(Collected data entries)
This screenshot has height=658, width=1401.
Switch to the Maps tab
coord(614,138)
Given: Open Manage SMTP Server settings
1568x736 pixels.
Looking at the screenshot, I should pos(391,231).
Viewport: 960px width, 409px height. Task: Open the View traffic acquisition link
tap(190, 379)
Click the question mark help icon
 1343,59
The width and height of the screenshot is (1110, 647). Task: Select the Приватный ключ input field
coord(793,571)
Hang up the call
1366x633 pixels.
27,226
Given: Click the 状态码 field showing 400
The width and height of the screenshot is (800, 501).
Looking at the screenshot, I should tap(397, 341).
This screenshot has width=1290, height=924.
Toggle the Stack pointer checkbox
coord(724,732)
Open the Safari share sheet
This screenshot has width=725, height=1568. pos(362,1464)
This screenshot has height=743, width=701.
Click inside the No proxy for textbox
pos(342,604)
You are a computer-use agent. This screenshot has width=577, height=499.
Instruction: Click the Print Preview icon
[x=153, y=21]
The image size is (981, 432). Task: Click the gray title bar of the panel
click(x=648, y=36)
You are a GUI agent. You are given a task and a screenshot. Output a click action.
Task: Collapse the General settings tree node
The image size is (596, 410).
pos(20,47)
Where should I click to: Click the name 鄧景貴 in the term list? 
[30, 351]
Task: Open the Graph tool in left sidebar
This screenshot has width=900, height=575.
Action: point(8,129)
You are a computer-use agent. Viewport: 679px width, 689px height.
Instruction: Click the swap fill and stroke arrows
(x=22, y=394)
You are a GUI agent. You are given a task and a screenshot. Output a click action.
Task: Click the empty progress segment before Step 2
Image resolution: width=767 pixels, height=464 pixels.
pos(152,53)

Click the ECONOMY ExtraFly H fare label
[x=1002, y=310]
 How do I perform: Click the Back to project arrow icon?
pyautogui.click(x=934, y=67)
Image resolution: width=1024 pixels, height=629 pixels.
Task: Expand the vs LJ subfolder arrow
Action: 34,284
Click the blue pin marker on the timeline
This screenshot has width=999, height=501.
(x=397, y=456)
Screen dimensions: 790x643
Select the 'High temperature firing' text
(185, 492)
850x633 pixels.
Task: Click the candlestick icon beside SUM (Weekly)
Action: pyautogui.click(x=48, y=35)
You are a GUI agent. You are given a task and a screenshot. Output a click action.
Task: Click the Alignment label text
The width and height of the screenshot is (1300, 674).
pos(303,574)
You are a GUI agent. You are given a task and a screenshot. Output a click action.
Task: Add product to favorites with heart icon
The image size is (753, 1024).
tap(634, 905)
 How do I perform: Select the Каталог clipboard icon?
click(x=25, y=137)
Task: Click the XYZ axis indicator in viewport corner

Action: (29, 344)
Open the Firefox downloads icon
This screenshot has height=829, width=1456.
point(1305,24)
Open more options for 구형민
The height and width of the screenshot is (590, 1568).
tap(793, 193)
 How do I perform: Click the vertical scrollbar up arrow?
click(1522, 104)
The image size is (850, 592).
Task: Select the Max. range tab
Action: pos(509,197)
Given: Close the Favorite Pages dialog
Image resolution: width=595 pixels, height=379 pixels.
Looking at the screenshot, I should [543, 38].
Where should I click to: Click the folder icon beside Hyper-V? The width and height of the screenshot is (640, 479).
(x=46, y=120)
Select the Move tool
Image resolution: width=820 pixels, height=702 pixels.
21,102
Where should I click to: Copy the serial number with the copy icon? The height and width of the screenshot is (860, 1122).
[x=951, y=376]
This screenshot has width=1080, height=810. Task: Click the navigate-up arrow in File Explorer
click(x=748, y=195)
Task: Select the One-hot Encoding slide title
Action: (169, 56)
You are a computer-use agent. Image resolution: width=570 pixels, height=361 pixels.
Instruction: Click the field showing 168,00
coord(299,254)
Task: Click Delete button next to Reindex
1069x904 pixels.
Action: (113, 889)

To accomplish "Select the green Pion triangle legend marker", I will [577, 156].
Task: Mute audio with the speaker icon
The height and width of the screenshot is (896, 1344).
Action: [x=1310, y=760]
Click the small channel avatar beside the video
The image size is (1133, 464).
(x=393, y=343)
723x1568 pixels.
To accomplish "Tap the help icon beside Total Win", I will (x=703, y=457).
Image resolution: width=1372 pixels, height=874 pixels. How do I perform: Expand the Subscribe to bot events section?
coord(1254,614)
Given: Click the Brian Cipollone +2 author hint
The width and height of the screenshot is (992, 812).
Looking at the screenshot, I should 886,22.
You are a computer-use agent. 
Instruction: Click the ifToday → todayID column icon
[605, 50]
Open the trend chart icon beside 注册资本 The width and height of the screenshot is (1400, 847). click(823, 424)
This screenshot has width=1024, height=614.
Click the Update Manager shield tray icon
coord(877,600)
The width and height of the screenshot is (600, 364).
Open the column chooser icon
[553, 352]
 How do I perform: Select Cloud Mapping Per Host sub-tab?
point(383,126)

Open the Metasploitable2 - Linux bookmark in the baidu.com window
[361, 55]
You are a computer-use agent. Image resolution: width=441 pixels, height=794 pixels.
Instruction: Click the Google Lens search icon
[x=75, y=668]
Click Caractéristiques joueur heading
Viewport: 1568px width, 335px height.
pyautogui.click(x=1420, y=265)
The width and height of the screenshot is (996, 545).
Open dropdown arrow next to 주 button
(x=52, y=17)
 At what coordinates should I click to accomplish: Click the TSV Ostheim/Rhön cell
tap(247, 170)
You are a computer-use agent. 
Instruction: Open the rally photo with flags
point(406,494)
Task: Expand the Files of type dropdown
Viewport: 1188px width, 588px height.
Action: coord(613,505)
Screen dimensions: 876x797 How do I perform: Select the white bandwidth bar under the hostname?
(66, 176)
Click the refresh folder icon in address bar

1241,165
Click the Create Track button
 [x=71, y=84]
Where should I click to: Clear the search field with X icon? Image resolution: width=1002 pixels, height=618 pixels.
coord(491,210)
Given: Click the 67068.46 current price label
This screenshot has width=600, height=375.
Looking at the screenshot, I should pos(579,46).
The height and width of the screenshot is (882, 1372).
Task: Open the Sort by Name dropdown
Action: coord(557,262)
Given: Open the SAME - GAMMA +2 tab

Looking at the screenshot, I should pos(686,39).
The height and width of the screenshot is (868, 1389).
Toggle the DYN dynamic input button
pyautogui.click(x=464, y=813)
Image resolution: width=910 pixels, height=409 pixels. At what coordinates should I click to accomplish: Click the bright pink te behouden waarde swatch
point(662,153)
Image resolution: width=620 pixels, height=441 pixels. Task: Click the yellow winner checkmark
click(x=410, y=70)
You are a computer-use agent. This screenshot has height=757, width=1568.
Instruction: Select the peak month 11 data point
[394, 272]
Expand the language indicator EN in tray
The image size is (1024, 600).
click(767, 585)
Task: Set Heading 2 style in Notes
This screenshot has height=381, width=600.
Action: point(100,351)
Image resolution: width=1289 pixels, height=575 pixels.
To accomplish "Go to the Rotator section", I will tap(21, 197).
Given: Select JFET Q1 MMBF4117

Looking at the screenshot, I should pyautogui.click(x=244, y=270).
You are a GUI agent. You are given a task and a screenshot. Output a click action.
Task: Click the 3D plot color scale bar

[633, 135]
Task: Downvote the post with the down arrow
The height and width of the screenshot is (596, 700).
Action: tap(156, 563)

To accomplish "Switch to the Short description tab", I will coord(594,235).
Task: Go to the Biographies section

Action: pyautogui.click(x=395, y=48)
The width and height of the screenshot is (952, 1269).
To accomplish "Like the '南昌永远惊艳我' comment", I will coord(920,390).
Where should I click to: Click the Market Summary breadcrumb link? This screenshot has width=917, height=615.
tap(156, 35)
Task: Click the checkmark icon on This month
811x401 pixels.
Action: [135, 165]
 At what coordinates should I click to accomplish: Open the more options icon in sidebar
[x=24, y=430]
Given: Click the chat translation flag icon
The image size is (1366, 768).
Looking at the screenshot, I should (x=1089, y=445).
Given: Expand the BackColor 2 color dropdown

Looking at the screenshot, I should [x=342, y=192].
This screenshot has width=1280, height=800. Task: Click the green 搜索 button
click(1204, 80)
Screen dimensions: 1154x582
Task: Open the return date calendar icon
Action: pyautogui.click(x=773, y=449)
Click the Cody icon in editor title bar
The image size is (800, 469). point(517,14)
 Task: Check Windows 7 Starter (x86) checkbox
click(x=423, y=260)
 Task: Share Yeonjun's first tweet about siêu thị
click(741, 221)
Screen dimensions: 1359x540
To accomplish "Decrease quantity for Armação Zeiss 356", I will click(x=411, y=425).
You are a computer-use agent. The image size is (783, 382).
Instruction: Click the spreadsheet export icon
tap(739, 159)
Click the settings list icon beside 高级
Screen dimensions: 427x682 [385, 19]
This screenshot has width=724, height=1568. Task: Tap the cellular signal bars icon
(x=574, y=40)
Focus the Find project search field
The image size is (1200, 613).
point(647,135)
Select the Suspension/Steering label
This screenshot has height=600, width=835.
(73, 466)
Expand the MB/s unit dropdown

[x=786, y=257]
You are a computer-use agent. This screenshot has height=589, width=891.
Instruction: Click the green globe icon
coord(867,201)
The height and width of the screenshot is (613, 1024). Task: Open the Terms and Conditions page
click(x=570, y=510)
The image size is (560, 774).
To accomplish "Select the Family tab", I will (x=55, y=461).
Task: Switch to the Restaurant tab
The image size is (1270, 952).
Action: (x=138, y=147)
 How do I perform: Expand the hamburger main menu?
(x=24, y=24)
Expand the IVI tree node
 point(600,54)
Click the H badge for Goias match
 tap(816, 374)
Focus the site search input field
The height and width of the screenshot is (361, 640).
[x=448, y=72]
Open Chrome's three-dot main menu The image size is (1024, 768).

WHAT IS EXPECTED. Look back at the data above. Transcribe exactly the lines starting at the line that contains "Click the ECONOMY ExtraFly H fare label" and ending at the line that contains "Open the Firefox downloads icon".

SOLUTION BELOW.
Click the ECONOMY ExtraFly H fare label
[x=1002, y=310]
 How do I perform: Click the Back to project arrow icon?
pyautogui.click(x=934, y=67)
Image resolution: width=1024 pixels, height=629 pixels.
Task: Expand the vs LJ subfolder arrow
Action: 34,284
Click the blue pin marker on the timeline
This screenshot has width=999, height=501.
(x=397, y=456)
Screen dimensions: 790x643
Select the 'High temperature firing' text
(185, 492)
850x633 pixels.
Task: Click the candlestick icon beside SUM (Weekly)
Action: pyautogui.click(x=48, y=35)
You are a GUI agent. You are given a task and a screenshot. Output a click action.
Task: Click the Alignment label text
The width and height of the screenshot is (1300, 674).
pos(303,574)
You are a GUI agent. You are given a task and a screenshot. Output a click action.
Task: Add product to favorites with heart icon
The image size is (753, 1024).
tap(634, 905)
 How do I perform: Select the Каталог clipboard icon?
click(x=25, y=137)
Task: Click the XYZ axis indicator in viewport corner

Action: (29, 344)
Open the Firefox downloads icon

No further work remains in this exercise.